Work order: In the records below, some lines contain the word "computer". Copy each of them.

======== Given data ========

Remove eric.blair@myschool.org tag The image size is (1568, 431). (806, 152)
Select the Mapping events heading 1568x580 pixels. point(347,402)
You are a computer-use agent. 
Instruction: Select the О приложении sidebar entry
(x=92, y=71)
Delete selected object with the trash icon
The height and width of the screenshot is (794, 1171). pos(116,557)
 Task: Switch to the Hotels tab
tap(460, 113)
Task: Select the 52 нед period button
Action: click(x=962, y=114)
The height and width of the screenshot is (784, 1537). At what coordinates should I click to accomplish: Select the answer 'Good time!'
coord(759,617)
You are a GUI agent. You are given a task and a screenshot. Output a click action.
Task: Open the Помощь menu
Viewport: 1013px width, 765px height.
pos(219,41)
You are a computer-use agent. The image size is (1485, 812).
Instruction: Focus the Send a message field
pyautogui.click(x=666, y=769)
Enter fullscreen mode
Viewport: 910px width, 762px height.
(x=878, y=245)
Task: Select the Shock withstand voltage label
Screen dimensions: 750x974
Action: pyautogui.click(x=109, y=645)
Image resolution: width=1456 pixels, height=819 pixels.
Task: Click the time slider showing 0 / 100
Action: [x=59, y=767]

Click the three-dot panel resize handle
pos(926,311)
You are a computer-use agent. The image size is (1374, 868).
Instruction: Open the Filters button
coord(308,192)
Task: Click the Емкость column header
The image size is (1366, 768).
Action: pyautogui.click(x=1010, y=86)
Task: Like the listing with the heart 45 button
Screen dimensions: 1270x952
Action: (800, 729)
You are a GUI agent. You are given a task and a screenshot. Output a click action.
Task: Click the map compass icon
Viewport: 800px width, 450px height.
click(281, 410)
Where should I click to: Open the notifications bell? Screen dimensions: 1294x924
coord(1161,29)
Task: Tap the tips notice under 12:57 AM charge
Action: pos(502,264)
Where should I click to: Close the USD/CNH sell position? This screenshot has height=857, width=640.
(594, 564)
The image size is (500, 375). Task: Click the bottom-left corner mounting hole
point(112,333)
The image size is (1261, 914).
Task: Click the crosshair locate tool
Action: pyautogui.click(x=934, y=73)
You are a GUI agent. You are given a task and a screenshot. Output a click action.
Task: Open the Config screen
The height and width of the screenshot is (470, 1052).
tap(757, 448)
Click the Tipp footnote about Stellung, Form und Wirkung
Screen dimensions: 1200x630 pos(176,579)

========

Result for this task:
You are a computer-use agent. 
You are a computer-use agent. The image size is (1485, 812).
You are a computer-use agent. The image size is (1374, 868).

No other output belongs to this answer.